エキストラへの演出と、たけしの「有無を言わせない生の舞台」

 文春今週号には、巻頭グラビア「原色美男図鑑」に徳永役の菅田将暉、「阿川佐和子のこの人に会いたい」に又吉直樹と映画を監督した板尾創路、「ドキュメント 男の肖像」に神谷役の桐谷健太と、『火花』関連の人物が登場する。

「この人に会いたい」で板尾監督は、漫才師が書いた漫才師の物語を、「漫才師じゃない映画監督に撮らせたくないな」と思ったという。その一方で映画は役者のものなので、漫才師が主役を張るのも違うと思い、結果、大阪弁ネイティブの菅田将暉と桐谷健太が配役される。

 その菅田は劇中と同様に、相方役の2丁拳銃・川谷とふたりで公園などでネタあわせをし、また板尾監督は機会があるたびにスタッフの前で漫才をやらせる。

菅田演じる徳永の相方役を演じたのは「2丁拳銃」の川谷修士 ©2017『火花』製作委員会

 そんな菅田・川谷のコンビ「スパークス」は最後の舞台のシーンで、一発本番の撮影に挑むことになる。おまけに本物の劇場でおこなわれた撮影の現場で、板尾監督はお客さん役のエキストラに「面白かったら笑ってください。泣きたかったら泣いていいし、帰っても構いません」と伝える。たけしのいう「有無をいわせない生の舞台」をリアルに生み出そうとしたのだろう。

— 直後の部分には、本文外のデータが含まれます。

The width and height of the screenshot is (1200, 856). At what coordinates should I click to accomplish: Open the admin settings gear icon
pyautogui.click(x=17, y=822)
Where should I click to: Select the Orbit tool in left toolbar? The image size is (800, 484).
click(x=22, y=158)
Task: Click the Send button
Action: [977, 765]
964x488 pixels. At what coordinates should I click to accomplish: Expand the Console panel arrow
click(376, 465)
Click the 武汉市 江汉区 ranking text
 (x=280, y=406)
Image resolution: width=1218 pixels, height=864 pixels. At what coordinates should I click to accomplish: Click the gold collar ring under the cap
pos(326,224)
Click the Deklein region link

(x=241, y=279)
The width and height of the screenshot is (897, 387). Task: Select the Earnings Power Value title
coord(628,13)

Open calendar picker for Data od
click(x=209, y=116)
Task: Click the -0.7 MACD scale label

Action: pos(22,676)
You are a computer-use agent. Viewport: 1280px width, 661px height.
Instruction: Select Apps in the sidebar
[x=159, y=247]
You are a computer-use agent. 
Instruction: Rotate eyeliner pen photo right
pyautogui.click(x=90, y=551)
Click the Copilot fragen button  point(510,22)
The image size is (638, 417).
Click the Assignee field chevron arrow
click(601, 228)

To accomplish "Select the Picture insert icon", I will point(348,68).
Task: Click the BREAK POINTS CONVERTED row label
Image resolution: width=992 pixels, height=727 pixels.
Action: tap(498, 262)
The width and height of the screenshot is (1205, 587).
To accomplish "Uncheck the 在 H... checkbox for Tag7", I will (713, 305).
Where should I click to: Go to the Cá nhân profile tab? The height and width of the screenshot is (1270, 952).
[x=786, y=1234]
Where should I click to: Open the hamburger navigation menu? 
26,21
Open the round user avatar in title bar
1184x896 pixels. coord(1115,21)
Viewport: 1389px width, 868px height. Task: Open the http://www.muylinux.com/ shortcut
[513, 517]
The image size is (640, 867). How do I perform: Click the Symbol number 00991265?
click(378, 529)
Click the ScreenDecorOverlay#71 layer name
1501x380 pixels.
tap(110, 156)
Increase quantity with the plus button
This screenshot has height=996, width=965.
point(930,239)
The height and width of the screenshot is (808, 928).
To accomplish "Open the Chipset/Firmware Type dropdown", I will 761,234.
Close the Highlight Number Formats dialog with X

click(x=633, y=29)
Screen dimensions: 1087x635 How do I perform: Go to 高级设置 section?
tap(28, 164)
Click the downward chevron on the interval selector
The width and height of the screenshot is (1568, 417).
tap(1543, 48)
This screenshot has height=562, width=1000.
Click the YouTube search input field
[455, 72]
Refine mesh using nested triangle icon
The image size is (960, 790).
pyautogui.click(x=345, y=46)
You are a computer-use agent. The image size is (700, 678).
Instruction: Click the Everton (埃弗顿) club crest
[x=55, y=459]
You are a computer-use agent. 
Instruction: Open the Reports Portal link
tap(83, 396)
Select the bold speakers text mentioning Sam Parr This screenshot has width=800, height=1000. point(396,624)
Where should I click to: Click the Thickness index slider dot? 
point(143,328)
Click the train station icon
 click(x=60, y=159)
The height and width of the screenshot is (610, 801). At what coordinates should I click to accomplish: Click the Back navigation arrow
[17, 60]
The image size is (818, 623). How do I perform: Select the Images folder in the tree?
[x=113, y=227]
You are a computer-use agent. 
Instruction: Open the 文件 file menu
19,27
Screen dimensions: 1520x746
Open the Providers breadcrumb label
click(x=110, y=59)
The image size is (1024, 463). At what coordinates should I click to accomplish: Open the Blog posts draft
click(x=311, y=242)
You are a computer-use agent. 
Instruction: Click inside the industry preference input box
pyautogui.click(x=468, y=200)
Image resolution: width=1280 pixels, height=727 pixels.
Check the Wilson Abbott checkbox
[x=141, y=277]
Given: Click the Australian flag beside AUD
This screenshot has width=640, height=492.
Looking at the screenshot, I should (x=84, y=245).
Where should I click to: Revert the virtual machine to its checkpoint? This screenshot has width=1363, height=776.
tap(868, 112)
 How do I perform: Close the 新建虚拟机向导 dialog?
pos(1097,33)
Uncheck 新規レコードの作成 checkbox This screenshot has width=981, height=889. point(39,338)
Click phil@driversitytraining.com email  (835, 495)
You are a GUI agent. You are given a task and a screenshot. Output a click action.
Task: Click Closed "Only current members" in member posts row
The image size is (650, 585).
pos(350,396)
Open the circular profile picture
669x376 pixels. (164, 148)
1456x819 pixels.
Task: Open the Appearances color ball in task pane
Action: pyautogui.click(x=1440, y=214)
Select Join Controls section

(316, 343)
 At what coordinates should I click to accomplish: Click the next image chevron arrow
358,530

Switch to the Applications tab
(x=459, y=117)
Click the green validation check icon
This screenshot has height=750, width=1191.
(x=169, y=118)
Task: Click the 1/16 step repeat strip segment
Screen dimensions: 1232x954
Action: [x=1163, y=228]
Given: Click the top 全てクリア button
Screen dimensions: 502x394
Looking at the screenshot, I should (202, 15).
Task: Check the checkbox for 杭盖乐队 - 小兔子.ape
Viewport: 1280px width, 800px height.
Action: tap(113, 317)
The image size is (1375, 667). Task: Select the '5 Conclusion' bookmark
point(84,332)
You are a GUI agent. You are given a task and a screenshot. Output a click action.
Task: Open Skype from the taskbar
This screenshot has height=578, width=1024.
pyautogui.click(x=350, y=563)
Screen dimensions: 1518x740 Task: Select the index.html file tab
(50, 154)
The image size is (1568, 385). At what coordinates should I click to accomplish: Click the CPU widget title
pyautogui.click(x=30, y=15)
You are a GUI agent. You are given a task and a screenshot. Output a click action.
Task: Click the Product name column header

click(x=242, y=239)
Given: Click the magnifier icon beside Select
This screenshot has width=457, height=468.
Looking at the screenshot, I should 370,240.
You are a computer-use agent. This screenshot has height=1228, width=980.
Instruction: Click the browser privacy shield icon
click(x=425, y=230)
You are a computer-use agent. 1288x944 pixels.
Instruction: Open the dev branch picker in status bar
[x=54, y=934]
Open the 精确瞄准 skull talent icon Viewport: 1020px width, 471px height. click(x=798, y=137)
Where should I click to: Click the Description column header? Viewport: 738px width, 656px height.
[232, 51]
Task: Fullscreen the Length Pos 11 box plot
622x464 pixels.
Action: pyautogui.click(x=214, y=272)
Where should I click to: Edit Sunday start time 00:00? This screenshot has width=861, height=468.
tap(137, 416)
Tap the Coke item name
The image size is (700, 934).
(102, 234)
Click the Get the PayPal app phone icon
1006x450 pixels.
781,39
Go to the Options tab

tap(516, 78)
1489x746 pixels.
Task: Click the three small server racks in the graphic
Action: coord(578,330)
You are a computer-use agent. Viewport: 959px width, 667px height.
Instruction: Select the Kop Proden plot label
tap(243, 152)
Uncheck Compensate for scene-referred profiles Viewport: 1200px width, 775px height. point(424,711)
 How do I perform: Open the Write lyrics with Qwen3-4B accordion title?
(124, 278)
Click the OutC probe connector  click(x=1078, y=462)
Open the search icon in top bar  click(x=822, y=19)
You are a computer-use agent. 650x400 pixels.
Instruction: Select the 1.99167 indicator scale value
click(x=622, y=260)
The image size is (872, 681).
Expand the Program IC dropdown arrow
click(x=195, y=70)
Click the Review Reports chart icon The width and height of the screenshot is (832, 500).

米朝の名言と、ボケとツッコミと客の三者による「火花」

 かつて桂米朝は、芸に悩み、ついには自ら命を断った弟子の桂枝雀の死に際して、「芸に到達点はない。あるとしたら、その日その時の客と演者の間にだけ成り立つ。焼き物なら形に残るけれど、そういうものではないのです」と語っている。

桂米朝 ©安藤幹久/文藝春秋

 落語に限らず、舞台はナマモノだ。温まったり冷めたりする、とらえどころのない客と、その温度に否応なしに影響されてしまう演者。ときに残酷な結果をもたらす修羅場に喜びや居場所を見出す者たちを描く映画だからこそ、一発本番で撮影したのだろう。そこでのボケとツッコミ、そして客の三者による刹那の邂逅がもたらす火花が本作の最大の見せ場となる。